Mike Pence, Trump’s Vice President:
“The American people deserve to know that President Trump asked me to put him over my oath to the Constitution. … Anyone who puts himself over the Constitution should never be president of the United States.”
John Kelly, retired Marine General and Trump’s longest serving Chief of Staff:
“A person that has nothing but contempt for our democratic institutions, our Constitution, and the rule of law. There is nothing more that can be said. God help us.”
Rex Tillerson, Trump’s first Secretary of State:
“(Trump’s) understanding of global events, his understanding of global history, his understanding of US history was really limited. It’s really hard to have a conversation with someone who doesn’t even understand the concept for why we’re talking about this.”
John Bolton, Trump’s 3rd National Security Advisor:
“I believe (foreign leaders) think he is a laughing fool.”
Anthony Scaramucci, Trump’s communications director:
“He is the domestic terrorist of the 21st century.”
Mark Esper, Trump’s 2nd Secretary of Defense:
“I think he’s unfit for office. … He puts himself before country. His actions are all about him and not about the country. And then, of course, I believe he has integrity and character issues as well.”
Bill Barr, Trump's second attorney general:
“Someone who engaged in that kind of bullying about a process that is fundamental to our system and to our self-government shouldn’t be anywhere near the Oval Office.”

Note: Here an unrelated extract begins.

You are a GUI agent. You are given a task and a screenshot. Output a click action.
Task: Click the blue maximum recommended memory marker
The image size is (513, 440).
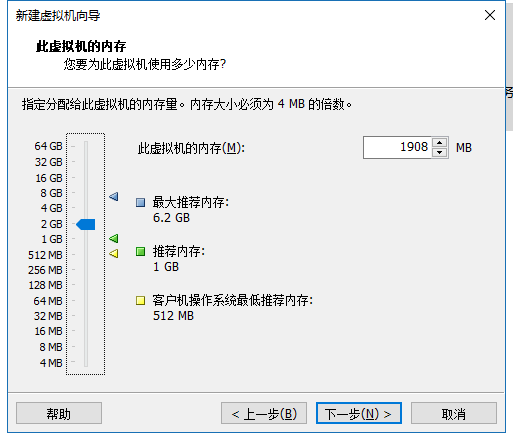tap(114, 196)
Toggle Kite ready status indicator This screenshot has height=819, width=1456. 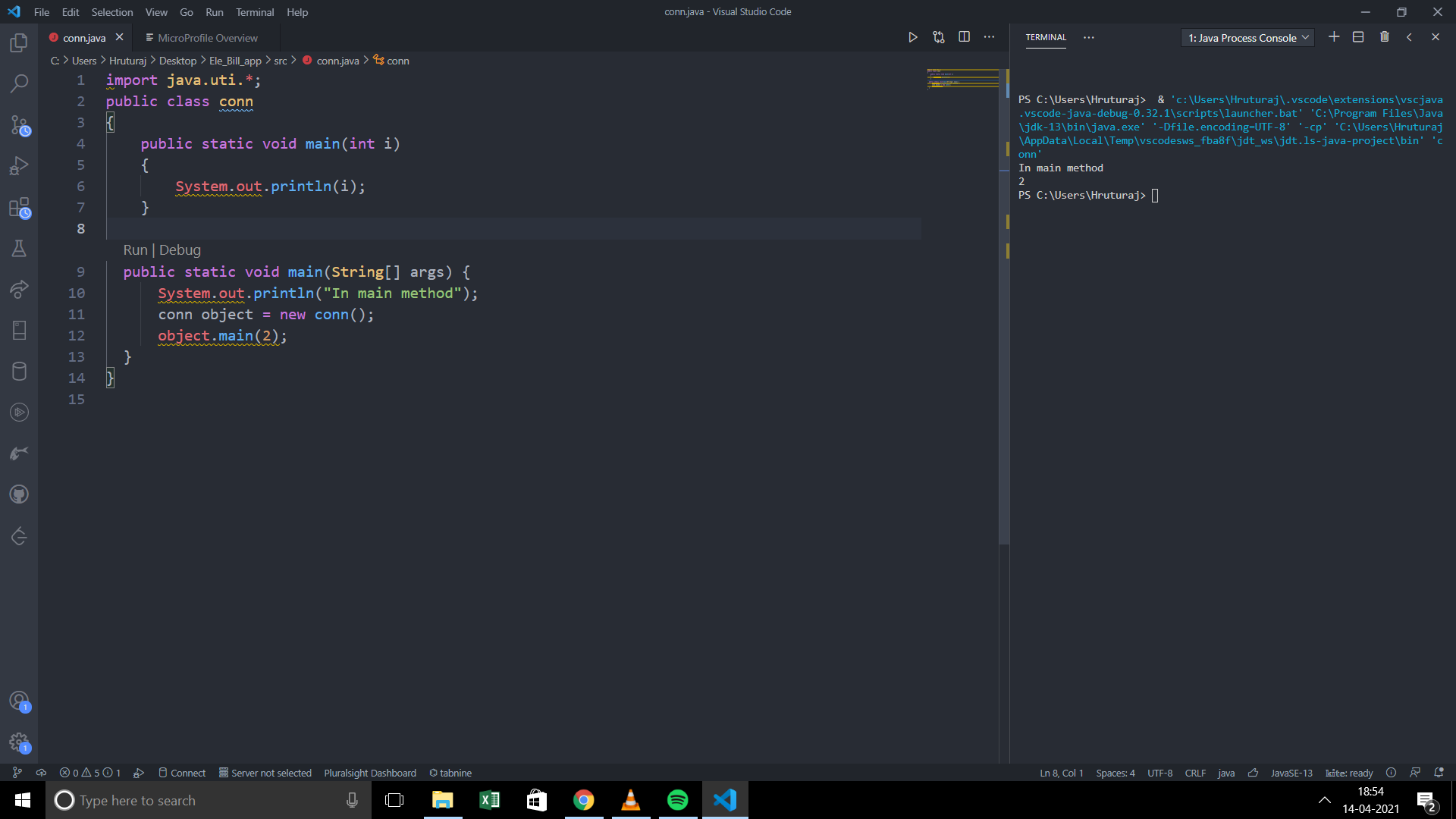click(1349, 773)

James Mattis, Trump's first secretary of defense:
“Donald Trump is the first president in my lifetime who does not try to unite the American people – does not even pretend to try. Instead he tries to divide us.”
HR McMaster, Trump's second national security adviser:
“We saw the absence of leadership, really anti-leadership, and what that can do to our country.”
Stephanie Grisham, Trump's former communications director:
“I am terrified of him running in 2024.”
Richard Spencer, Trump's first secretary of the Navy:
“…the president has very little understanding of what it means to be in the military, to fight ethically or to be governed by a uniform set of rules and practices.”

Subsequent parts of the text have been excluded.